• Instructions for the task: Report the count of lines with "computer" in the data below, and no other words.
Top of Data under study
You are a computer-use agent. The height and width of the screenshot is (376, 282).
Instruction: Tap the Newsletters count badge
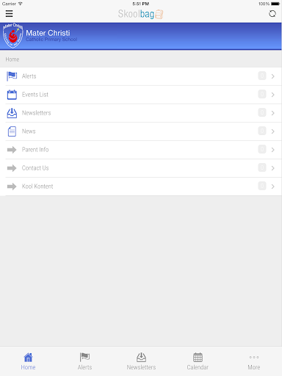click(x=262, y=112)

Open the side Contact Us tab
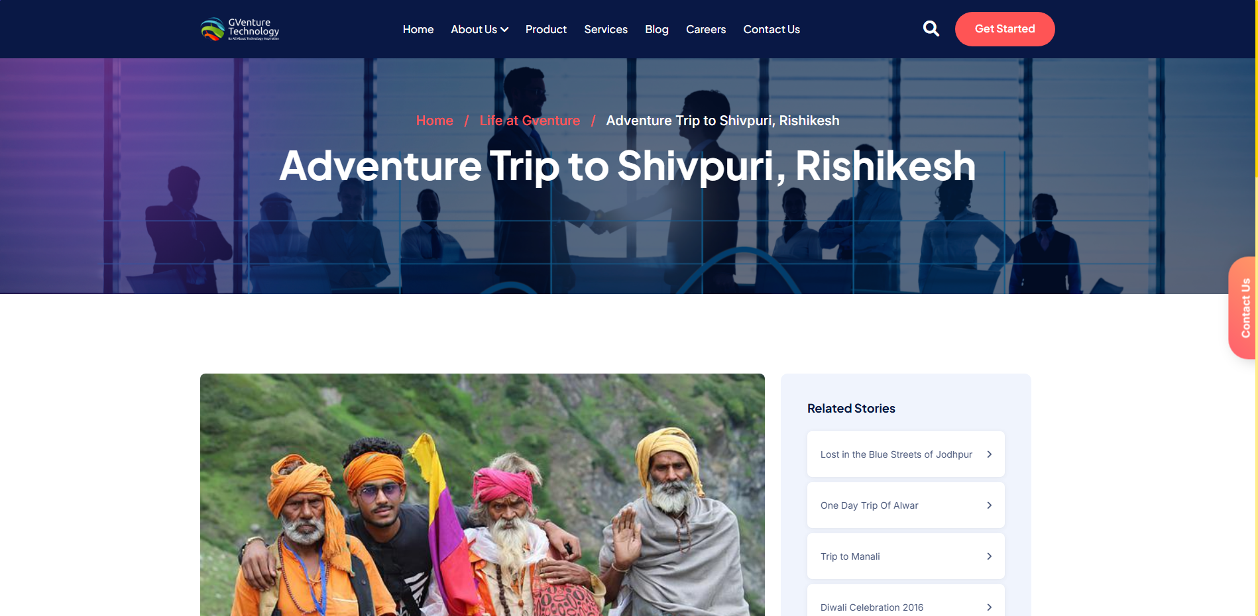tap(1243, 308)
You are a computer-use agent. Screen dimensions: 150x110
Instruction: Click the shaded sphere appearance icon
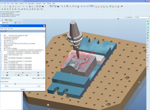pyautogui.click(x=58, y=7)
Bottom of Data under study
Top of Data under study
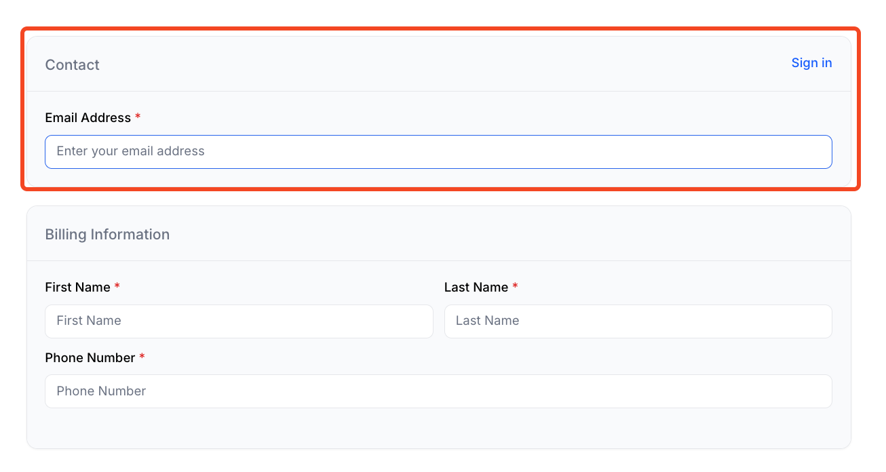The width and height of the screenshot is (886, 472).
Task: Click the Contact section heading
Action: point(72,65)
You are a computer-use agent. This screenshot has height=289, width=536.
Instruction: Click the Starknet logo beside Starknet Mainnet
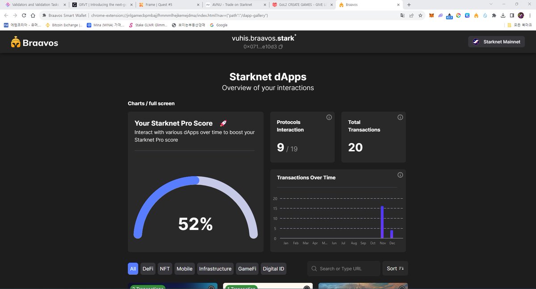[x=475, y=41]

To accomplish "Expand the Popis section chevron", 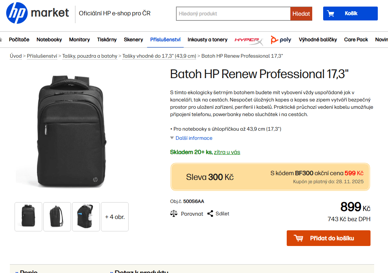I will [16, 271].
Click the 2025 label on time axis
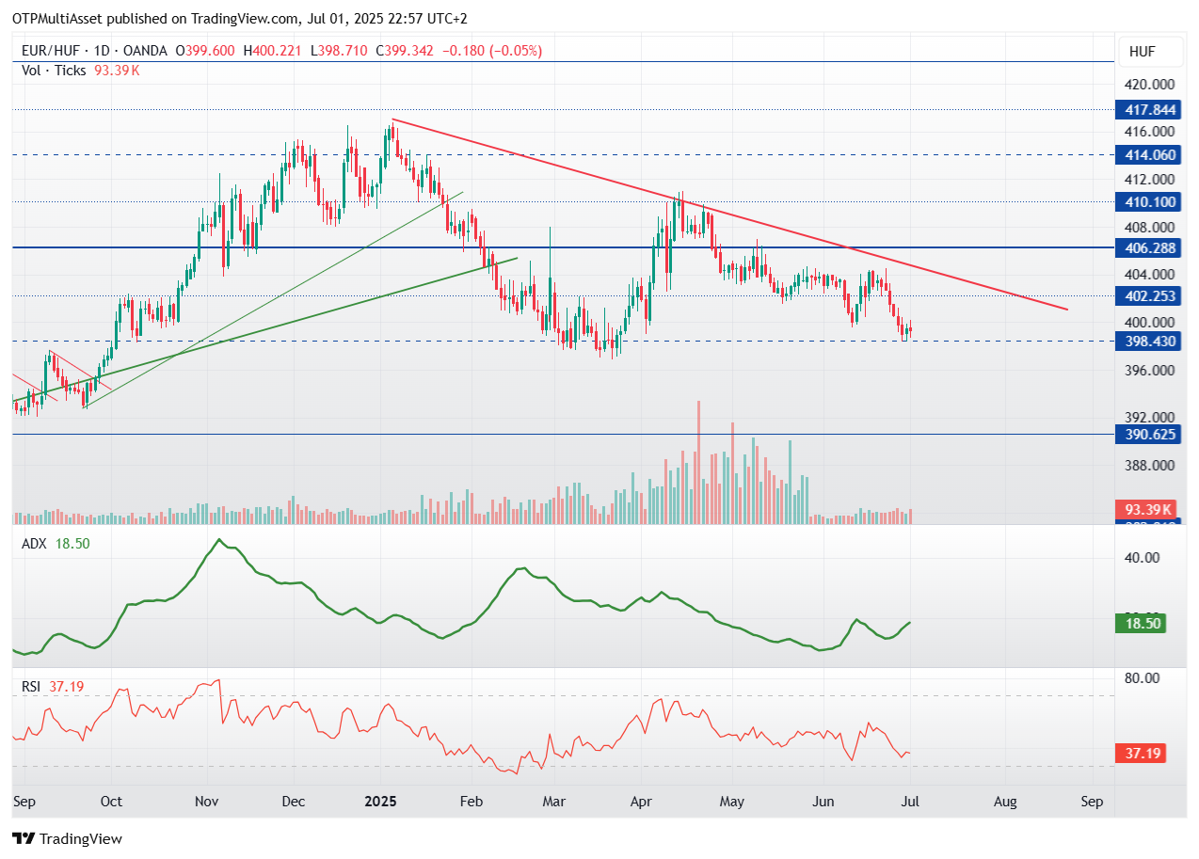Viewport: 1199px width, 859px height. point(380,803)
Bottom of Data under study
• Solution: 3